BVRC contends that the litigation malpractice tolling rule no longer applies to NRS 11.207(1). It suggests that the rule was developed before the Legislature amended NRS 11.207(1) in 1997 and, thus, has no application to the current version of the statute. According to BVRC, the two-year statute of limitations in NRS 11.207(1) begins to run when a claimant has knowledge of any amount of damages and the remaining material facts for an attorney malpractice action, which may occur before the completion of the litigation during which the malpractice occurred. Based on our de novo review of the statutory language and the relevant caselaw, we disagree with BVRC's contentions. See In re Fontainebleau Las Vegas Holdings, L.L.C., 127 Nev. at ––––, 267 P.3d at 794–95 (2011) (providing that when responding to a certified question, we only answer the legal questions and leave the federal court to apply the clarified law to the facts before it); City of Reno v.
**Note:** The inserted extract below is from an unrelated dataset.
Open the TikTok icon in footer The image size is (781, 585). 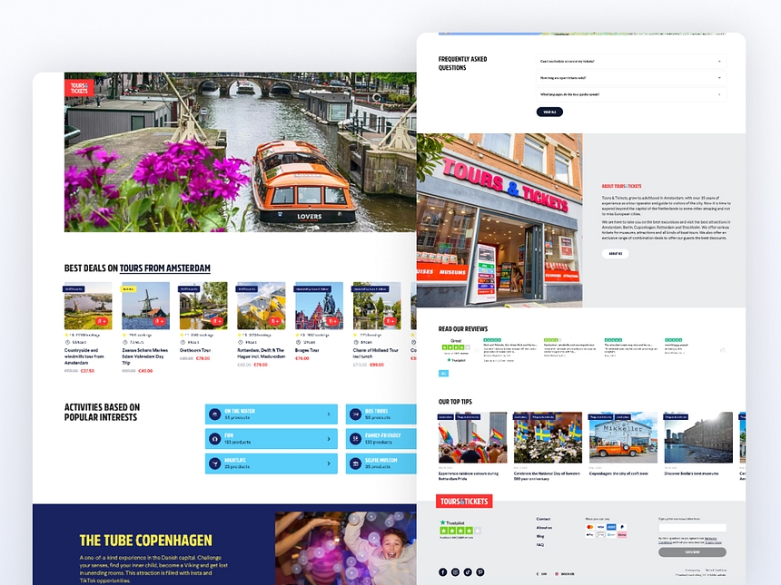(x=468, y=572)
Reno Gazette–Journal, 119 Nev. 55, 58, 63 P.3d 1147, 1148 (2003) (stating that issues of statutory interpretation are reviewed de novo); Banegas v. State Indus. Ins. Sys., 117 Nev. 222, 224, 19 P.3d 245, 247 (2001) (providing that “[q]uestions of law are reviewed de novo”); Meguerditchian v. Smith, 284 P.3d 658, 661 (Utah Ct.App.2012) (noting that the interpretation of caselaw is a question of law).
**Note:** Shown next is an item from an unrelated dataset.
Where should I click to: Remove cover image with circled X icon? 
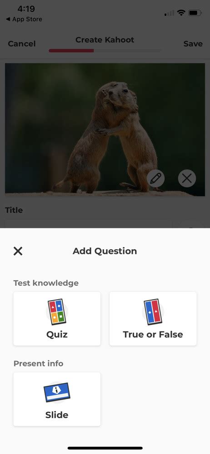coord(187,178)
NRS 11.207(l)'s codification of the discovery rule

Generally, jurisdictions place time limitations on attorney malpractice actions in the form of statutes of limitation and statutes of repose. See 3 Ronald E. Mallen et al., Legal Malpractice § 23:1, at 320 (2013). As to a statute of limitations, various tolling theories may delay the start of the time set forth in the statute. They include, but are not limited to: (1) the occurrence rule, which starts the statute of limitations when the lawyer commits the act of malpractice; (2) the continuous representation rule, which starts the statute of limitations when the attorney-client relationship ends; (3) the damage rule, which starts the statute of limitations when the actionable damages occur, although some jurisdictions disagree on how much damage must occur to trigger the statute of limitations; (4) the discovery rule, which starts the statute of limitations when the claimant discovers, or reasonably should have discovered, the material facts for the action, including the damages; and (5) the litigation malpractice tolling rule, which provides that the damages for a malpractice claim do not accrue until the underlying litigation is complete and, thus, a malpractice claim does not accrue and its statute of limitations does not begin to run during a pending appeal of an adverse ruling from the underlying litigation. See Moon v. McDonald, Carano & Wilson L.L.P., 129 Nev. ––––, ––––, 306 P.3d 406, 407, 409 (2013) (discussing the discovery rule that NRS 11.207(1) codifies and the litigation malpractice tolling rule); 3 Mallen et al, supra, § 23:9, at 394–96, § 23:11, at 425, 428–35 (explaining the damage rule, the occurrence rule, and the continuous representation rule). Of these multiple rules, two are at issue in this matter: (1) the discovery rule that is codified in NRS 11.207(1), and (2) the litigation malpractice tolling rule that appears in Nevada caselaw.6

In 1981, the Legislature codified the discovery rule. 1981 Nev. Stat., ch. 501, § 1, at 1023. It appeared in NRS 11.207(1), which stated:

No action against any ․ attorney ․ to recover damages for malpractice ․ may be commenced more than 4 years after the plaintiff sustains damage and discovers or through the use of reasonable diligence should have discovered the material facts which constitute the cause of action.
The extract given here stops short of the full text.